Just as we can overlook some of the things that make camp so great, it's also easy to miss some of the dangers that we face. At first, the enemy seems obvious – it's the fossil fuel industry and all the other companies making big profits from killing our planet. But when we start trying to act, things get more complicated – before we can ever approach the power stations or corporate headquarters, we have to deal the police, who are there to protect the rich and powerful, and are happy to use violence to stop us having a say. And, of course, the police don't act independently – they're just the most visible part of the state, that massive body that's decided that direct action is a crime, but environmental destruction is not, and will come down hard on any challenge to its authority. And the problem doesn't end there – before we can take on the state, we also need to tackle the arguments of those people inside our movement who insist that, because the crisis is so urgent and the state is so powerful, we need to be using that power to stop climate change.
When anarchists say that we can't use the state for our own ends, that's not us rejecting ideas that work because of our own abstract principles - that's us rejecting ideas that don't work because they don't work. Unlike Climate Camp, the state is not democratic, the violence it uses to crush opposing voices (like the camp in London during the G20 earlier this year) makes that clear. Calling for the state to tackle climate change means calling for the state to be made stronger, which in turn means making us weaker. Companies don't care about the climate because they exist to make money, and the state exists to protect the market economy, so any real, meaningful action against those companies can only be against the state, not through it.
What does all this mean in practice? We don't have all the answers, no one does, but we have a few suggestions about how our movement can be most effective. First, we should openly celebrate the camp's roots in the radical, anti-capitalist environmental movement, and the way that those roots influence the camp today. Living and making decisions communally as part of the camp is better than the crap we have to put up with in normal life, and we shouldn't be shy about saying this.
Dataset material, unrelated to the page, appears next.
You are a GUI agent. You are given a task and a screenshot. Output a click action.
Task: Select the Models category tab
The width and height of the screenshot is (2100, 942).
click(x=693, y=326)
Secondly, we need to avoid getting divided over the question of militant vs. "fluffy" tactics - the police attacks on the London camp earlier this year showed that they're willing to attack totally non-violent protesters, so there's no point in avoiding militancy to try and avoid provoking the police. We'll never stop climate change if we stick to the limits of what the police will let us do, and at times it will be necessary to use force to break out of their control.
Third, we need to be a lot bigger than we are now. That means that we need to be careful to avoid seeming elitist or moralistic. Yes, changing our lifestyles is important and it's frustrating that people are so slow to realise how big the problem is, but no-one will want to listen to us if we come across as telling them off for not being better people. Collective action is far more effective than individual action anyway, so our priority has to be persuading people to get active, not lecturing them about renewable lightbulbs.
Fourth, of course, we need to constantly be on the watch for our enemies trying to find ways to use us. Green is big, and getting bigger, so we're already having to deal with capitalists and politicians trying to find ways to use our arguments to boost their popularity or bank balances. From biofuels to carbon credits, they've got no end of ideas that won't do much to fight global warming, but are great for making money. Whether it's buying green products or trusting the government to pass green laws, we need to expose these dead-end paths so we can be clear about putting forward real alternatives.